The opposite is true, as a DTA aims to prevent an expatriate from being taxed twice.

DTAs apply automatically

Another common misconception amongst expatriates is that a DTA will apply automatically to protect their foreign income from being taxed by SARS. This is a grave mistake for several reasons, said the tax firm.

Firstly, an expatriate can only claim relief from double taxation if a DTA is available between South Africa and their chosen foreign host country.

“For example, South Africa currently has DTAs in place with eighty-two countries around the world, including Australia, Belgium, Canada, Nigeria, Saudi Arabia and the United Kingdom,” Tax Consulting SA.

Secondly, only expats who qualify can claim relief in terms of the relevant DTA.

Determining if someone qualifies is based on independent investigations by SARS into whether a person has the intention to remain abroad permanently or not.

Thirdly, to alter one’s tax status, applicants must undergo a formal process; therefore, changes do not occur automatically.

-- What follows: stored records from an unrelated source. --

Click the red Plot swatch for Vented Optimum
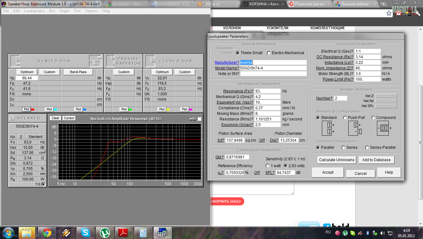Screen dimensions: 423x239 pyautogui.click(x=32, y=109)
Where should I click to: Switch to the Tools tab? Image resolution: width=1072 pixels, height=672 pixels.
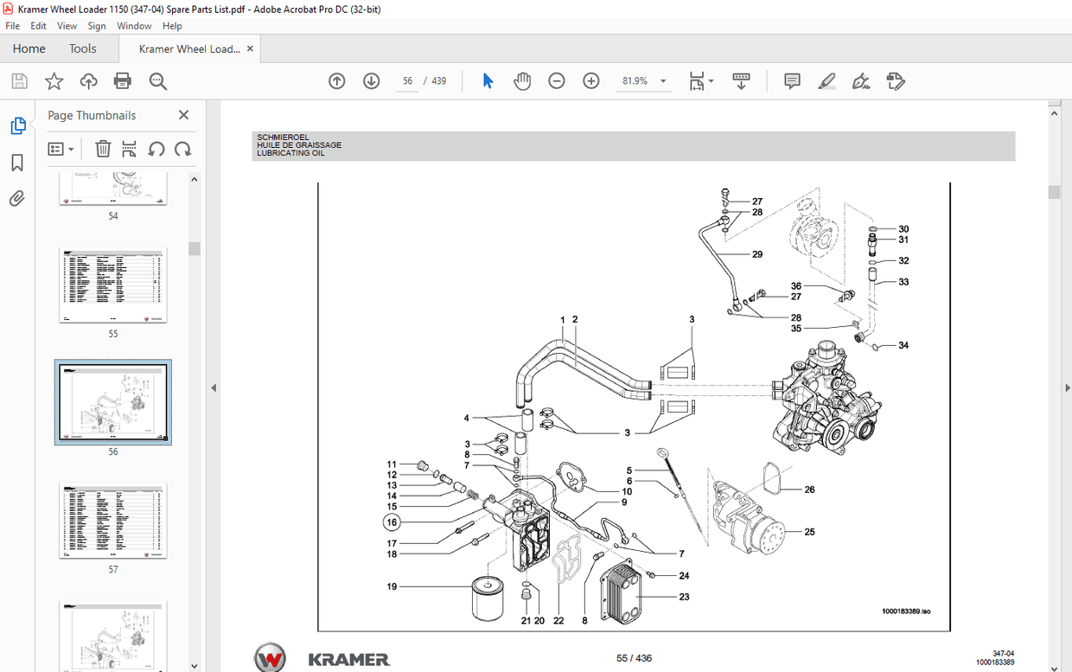tap(83, 48)
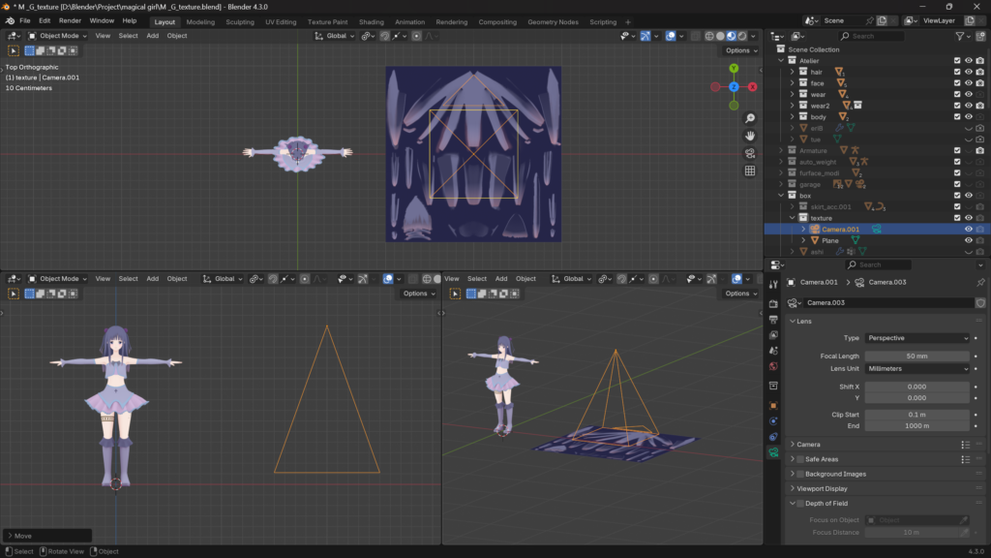Click the Focal Length 50 mm field
The width and height of the screenshot is (991, 558).
(x=916, y=357)
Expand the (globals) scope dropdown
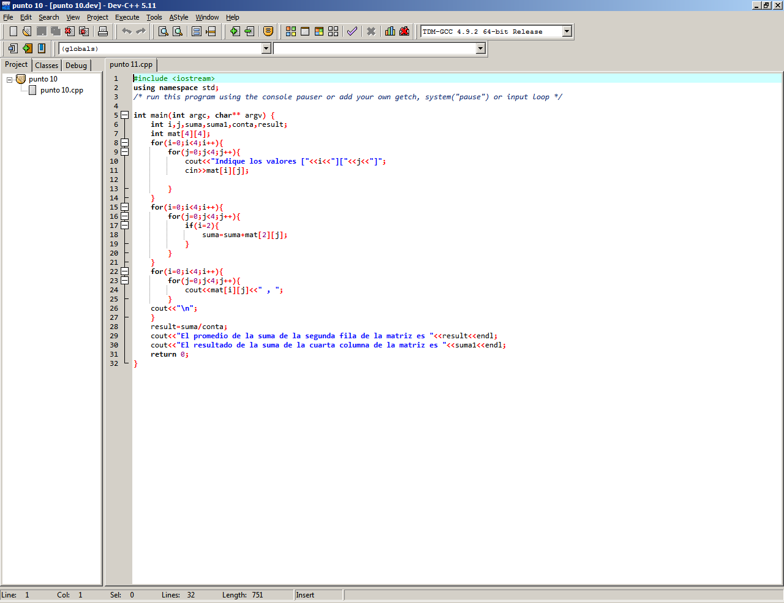This screenshot has width=784, height=603. point(266,48)
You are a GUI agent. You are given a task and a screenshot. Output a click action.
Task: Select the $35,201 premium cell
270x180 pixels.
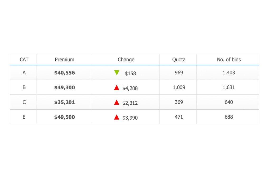[x=65, y=102]
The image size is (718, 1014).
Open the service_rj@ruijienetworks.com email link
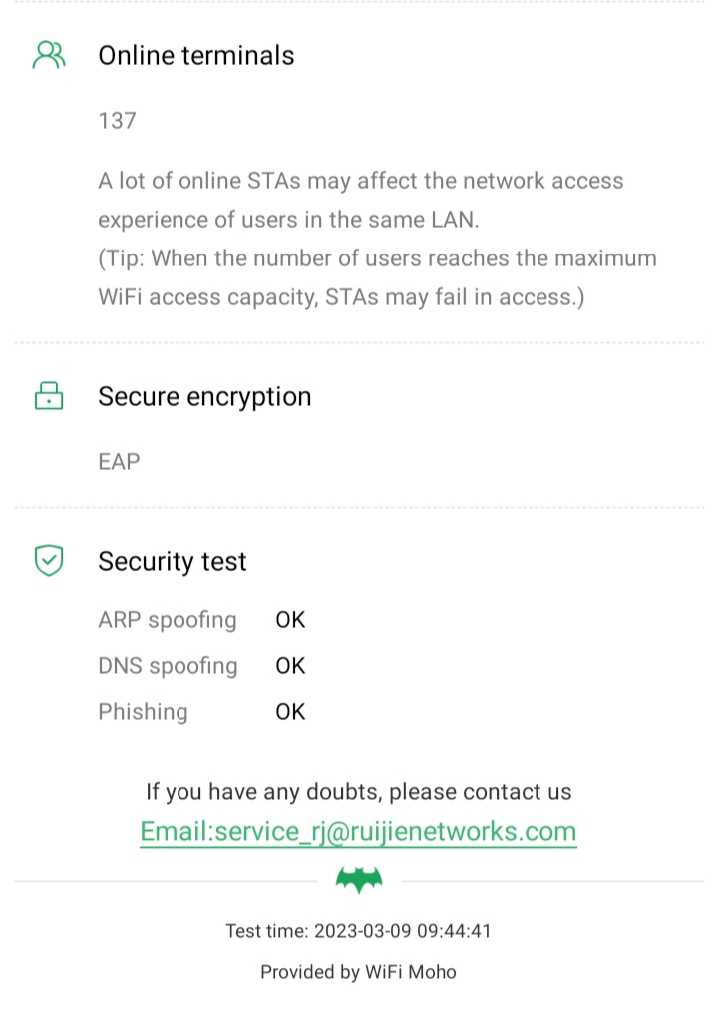358,831
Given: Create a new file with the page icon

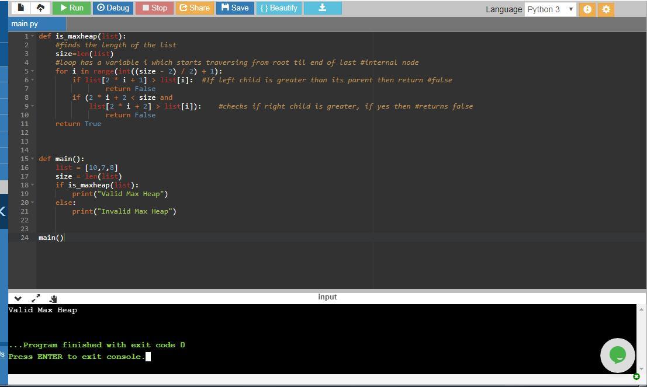Looking at the screenshot, I should 21,8.
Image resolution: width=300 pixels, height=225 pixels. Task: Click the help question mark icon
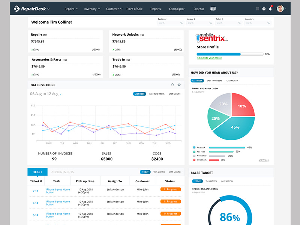tap(264, 9)
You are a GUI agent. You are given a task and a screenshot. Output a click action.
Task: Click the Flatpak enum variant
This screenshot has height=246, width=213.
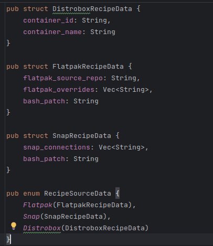[x=38, y=205]
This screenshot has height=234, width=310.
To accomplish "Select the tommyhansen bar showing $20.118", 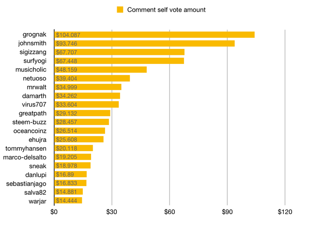I will (x=74, y=148).
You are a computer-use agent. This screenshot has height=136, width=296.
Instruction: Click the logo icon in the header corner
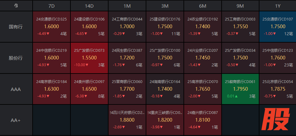16,6
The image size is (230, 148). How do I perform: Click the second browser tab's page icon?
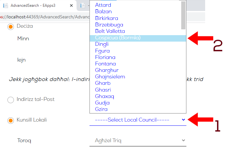[x=83, y=5]
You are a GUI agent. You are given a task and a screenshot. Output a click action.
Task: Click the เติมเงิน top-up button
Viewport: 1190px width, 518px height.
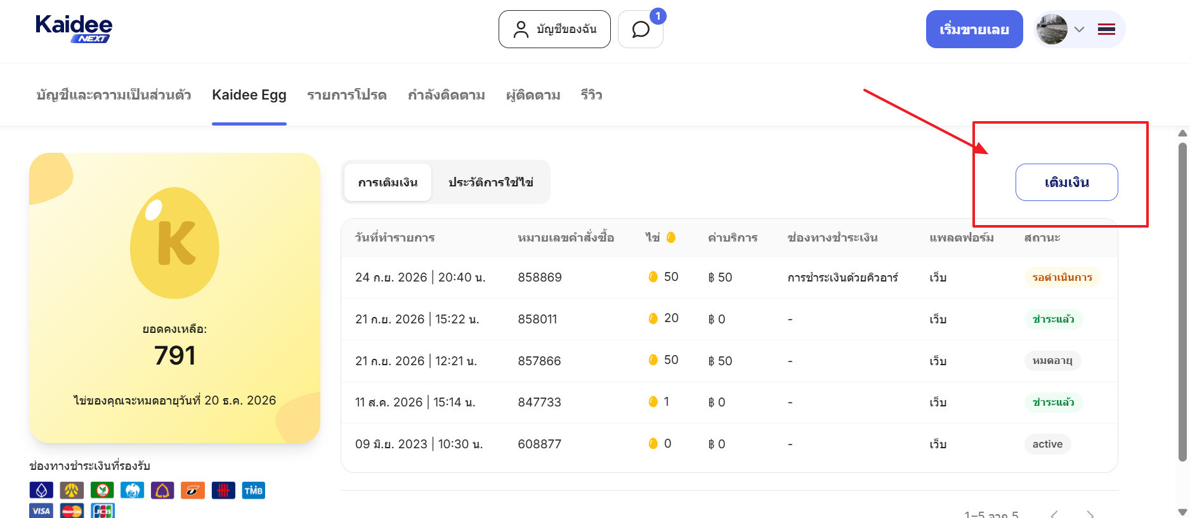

“In fact, only upon successful completion of its verification process will SARS issue an expatriate with a Notice of Non-Resident Tax Status letter to confirm their tax non-residency in South Africa.”

How will SARS know?

It is also incorrect to assume that SARS would not find out that an expat is making money abroad.

SARS actively collects and shares information with foreign banks and revenue authorities through the Common Reporting Standards (CRS) initiative. As a result, many expatriates have been audited and penalized by SARS after their foreign income was discovered through the CRS.

According to Tax Consulting SA, these penalties can include fines, interest, and even criminal prosecution. Therefore, expatriates should be transparent with SARS and accurately report their foreign income in their tax returns. By doing so, they can potentially avoid double taxation by using the available DTA.

Foreign tax residency certificate: guaranteed protection  

Some advisors note that double taxation will not occur if a person acquires a tax residency certificate (TRC) from a foreign host country; however, this is not the case.

“While a TRC is a crucial document required by SARS as part of the formal DTA application process, this is only one piece of the puzzle. Expatriates will also need to provide SARS with several key documents and a written motivation, preferably in the form of a legal opinion, to provide sufficient proof that they do qualify for a temporary tax non-resident status,” said Tax Consulting SA.

Collectively, all of these documents will paint a complete picture of an expatriate’s factual background in support of their DTA application.